Welcome to this week’s edition of Catching Up With Tennis Pulse, and the atmosphere is brimming with unpredictability as the 2018 French Open begins. With the influx of talent and surprising new winners on the ATP Tour this clay-court season, not to mention recent stellar performances from Thiem, Zverev and even Djokovic; Roland Garros really is anyone’s for the taking.
Open Parc Auvergne-Rhone-Alpes Lyon
An ATP 250 tournament held in Lyon, this is one of the final two events before Roland Garros. It recently transitioned to clay, with France’s Jo Wilfried Tsonga winning the inaugural edition in 2017. The Frenchman has been sidelined after suffering a muscle tear in his left thigh at the Marseille Open in February.
Top seed Dominic Thiem defeated local Gilles Simon 3-6 7-6(1) 6-1 in the final in 2 hours 25 minutes to capture his tenth ATP title and eighth on clay. After upsetting Rafael Nadal at the Madrid Open and breaking his streak of 50 consecutive sets won, Thiem continues to exhibit a fondness for the red dirt that has earned him the moniker “the Prince of Clay”.
— Tennis TV (@TennisTV) May 26, 2018
Down a set and a break in the final, the Austrian mounted a comeback that rattled the usually solid Simon. Thiem was able to break back and wear down the fatigued Frenchman in a second set tiebreak, before running away with the final set.
“I’m super happy. I fought really, really hard for this title,” Thiem said post-match. “I’m really happy that I won the title. It’s always something very special. It’s my tenth title, which is a great number.”
With this victory, Thiem also secured his 200th tour-level match win and 29th win of the 2018 season, second only to Alexander Zverev (30).
Journeyman Simon was denied his 14th ATP title, although making the final without being seeded is an achievement in its own right.
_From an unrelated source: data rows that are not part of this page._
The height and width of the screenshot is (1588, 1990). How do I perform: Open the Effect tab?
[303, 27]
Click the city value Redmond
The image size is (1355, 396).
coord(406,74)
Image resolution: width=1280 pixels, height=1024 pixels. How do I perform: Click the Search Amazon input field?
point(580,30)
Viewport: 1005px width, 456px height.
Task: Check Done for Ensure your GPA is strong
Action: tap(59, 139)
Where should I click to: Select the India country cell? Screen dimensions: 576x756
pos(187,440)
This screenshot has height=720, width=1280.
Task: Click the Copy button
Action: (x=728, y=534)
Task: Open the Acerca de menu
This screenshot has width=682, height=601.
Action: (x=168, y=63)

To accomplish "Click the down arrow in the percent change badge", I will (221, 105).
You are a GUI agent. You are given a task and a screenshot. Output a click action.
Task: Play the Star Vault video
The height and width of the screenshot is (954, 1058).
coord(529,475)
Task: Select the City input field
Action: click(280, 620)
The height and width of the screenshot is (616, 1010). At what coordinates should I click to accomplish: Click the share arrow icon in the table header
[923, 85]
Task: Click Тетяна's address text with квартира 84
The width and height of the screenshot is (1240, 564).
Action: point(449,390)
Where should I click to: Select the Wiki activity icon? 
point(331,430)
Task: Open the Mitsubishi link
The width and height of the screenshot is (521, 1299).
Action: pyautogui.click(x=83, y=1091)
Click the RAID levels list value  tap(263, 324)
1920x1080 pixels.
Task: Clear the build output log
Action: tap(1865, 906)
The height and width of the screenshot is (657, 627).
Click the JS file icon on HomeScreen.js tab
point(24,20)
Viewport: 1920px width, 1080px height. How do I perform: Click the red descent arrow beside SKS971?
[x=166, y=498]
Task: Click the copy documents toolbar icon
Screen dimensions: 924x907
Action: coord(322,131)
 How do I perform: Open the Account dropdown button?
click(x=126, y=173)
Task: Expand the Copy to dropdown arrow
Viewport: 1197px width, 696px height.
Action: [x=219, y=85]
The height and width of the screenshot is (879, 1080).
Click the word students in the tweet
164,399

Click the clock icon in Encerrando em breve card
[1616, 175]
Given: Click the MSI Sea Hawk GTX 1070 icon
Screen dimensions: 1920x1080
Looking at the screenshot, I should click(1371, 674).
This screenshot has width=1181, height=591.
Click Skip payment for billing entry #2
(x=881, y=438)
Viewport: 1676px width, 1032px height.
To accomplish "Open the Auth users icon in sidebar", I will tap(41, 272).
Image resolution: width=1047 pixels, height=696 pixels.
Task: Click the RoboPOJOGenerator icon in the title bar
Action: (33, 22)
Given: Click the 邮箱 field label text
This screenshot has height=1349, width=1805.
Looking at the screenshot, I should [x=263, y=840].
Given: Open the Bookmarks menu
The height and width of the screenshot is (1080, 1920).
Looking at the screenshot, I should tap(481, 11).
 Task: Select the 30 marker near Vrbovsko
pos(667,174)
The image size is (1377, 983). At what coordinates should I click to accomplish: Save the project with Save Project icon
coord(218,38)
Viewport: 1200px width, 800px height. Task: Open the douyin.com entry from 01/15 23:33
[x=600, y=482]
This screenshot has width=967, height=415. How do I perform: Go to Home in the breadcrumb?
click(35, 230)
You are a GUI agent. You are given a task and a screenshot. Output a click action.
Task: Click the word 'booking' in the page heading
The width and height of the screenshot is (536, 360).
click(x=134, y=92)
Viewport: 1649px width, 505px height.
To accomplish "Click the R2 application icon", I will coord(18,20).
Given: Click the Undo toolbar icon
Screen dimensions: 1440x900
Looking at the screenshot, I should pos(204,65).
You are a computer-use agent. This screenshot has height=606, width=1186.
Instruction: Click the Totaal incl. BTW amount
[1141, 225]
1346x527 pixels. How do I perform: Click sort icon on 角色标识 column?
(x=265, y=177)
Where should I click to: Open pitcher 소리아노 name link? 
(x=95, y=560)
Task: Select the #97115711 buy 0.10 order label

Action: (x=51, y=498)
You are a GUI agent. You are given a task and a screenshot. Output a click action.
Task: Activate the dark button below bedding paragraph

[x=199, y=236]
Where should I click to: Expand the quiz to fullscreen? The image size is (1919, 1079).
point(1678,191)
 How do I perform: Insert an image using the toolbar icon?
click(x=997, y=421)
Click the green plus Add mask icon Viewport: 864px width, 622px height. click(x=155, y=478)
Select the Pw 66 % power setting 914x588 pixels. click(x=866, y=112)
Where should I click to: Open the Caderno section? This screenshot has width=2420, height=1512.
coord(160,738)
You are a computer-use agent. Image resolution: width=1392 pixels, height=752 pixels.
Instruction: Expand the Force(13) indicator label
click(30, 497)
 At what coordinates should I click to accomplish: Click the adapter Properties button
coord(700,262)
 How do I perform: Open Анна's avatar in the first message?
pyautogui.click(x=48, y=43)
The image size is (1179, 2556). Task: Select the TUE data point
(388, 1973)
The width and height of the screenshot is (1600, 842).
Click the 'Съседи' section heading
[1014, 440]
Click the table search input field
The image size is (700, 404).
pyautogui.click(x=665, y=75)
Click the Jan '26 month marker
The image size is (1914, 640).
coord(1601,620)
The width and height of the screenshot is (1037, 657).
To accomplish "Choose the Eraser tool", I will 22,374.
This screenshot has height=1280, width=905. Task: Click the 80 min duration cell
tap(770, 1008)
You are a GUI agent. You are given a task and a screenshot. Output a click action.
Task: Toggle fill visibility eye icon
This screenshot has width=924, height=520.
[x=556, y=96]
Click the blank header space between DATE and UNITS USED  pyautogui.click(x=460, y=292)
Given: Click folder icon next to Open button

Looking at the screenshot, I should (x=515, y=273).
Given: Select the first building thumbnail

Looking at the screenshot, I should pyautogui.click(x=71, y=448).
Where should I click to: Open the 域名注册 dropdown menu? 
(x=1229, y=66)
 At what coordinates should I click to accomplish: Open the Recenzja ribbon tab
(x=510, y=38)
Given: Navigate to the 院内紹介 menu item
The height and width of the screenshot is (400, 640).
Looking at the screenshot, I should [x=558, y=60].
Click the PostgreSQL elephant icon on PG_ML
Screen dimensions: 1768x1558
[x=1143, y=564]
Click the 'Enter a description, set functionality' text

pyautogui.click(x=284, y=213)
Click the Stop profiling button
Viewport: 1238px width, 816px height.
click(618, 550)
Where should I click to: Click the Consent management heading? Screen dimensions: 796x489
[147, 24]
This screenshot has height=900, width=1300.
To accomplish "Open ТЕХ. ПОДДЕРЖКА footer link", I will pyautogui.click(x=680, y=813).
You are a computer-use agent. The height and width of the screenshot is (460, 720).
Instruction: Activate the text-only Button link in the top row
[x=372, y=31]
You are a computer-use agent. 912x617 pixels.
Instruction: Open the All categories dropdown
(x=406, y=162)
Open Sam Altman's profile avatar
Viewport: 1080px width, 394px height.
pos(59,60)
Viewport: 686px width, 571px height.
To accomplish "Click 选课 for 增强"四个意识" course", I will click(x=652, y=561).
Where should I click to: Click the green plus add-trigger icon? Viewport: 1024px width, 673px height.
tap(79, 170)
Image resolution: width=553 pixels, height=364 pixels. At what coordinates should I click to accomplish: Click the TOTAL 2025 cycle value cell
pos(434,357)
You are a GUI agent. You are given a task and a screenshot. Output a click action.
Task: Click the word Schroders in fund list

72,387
The tournament also featured John Isner, who lost to Britain’s Cameron Norrie in the quarterfinals. Norrie went on to lose to Simon in the semifinals. Jack Sock and Gael Monfils were also eliminated in the early stages.
Banque Eric Sturdza Geneva Open
The final ATP 250 event before Roland Garros, this tournament is hosted at the Tennis Club de Genève; which is the largest and oldest tennis club in Switzerland. Stan Wawrinka is the two-time defending champion, having triumphed in 2016 and 2017. The Swiss was granted a wildcard into the event, and even seeded as the third seed. Perhaps Wawrinka could emulate Djokovic’s recent successful run in Rome? It was certainly feasible, given the “lesser quality” of competition in Geneva.
Wawrinka defeated American Jared Donaldson in his opening match, but fell to Hungarian Marton Fucsovics 4-6 0-6 in his next match. The Swiss number two is on a comeback after undergoing two left knee surgeries, but is apparently nowhere near close to his former self.
Probably not how he imagined it … but a moment Marton Fucsovics will never forget!
Bravo Marton ??? pic.twitter.com/JrSs4AcTom
— Tennis TV (@TennisTV) May 26, 2018
Fucsovics would reach the final, and defeat German Peter Gojowczyk 6-2 6-2 in just over an hour to capture his maiden ATP title. The 26 year-old ends Hungary’s drought for an ATP champion, as their last titlist came in 1982 (Balazs Taroczy).
“I really love Switzerland,” Fucsovics declared after his victory. “Last year, I played my first ATP quarter-final in Basel and now I won my first title here, so it’s really special for me. We’ve been working a long time for this. The last two years were very hard for me in my life, but hopefully I will have a very long career after this.”
Furthermore, this victory ensures that Fucsovics reaches a career-high of No. 45, the first Hungarian to break the top 50 since Taroczy was ranked No. 12 over three decades ago. Fucsovics fought past Frances Tiafoe, Wawrinka and Steve Johnson en route to his first title and the future looks bright for Federer’s occasional hitting partner.
Finalist Gojowczyk was competing in his second final of the season (l. to Tiafoe in Delray Beach in February). The German overcame David Ferrer, Andreas Seppi and Fabio Fognini before falling in the final. Nevertheless, he rises to a career high of No. 43 and will face Britain’s Cameron Norrie in the opening round of the French Open. Fucsovics squares off with Canadian Vasek Pospisil in his first main draw match at Roland Garros. Good luck to both men.
All eyes will be on Paris as the 2018 French Open kicks off. Djokovic, Zverev, Thiem…all are possible contenders and potential finalists. But let’s face it, the title is Nadal’s to lose. The Spaniard has been so dominant at this event, it’s almost a foregone conclusion that he will emerge with his 11th title and add another Undecima to his already legendary resume. To everyone else, we can only wish them the best of luck.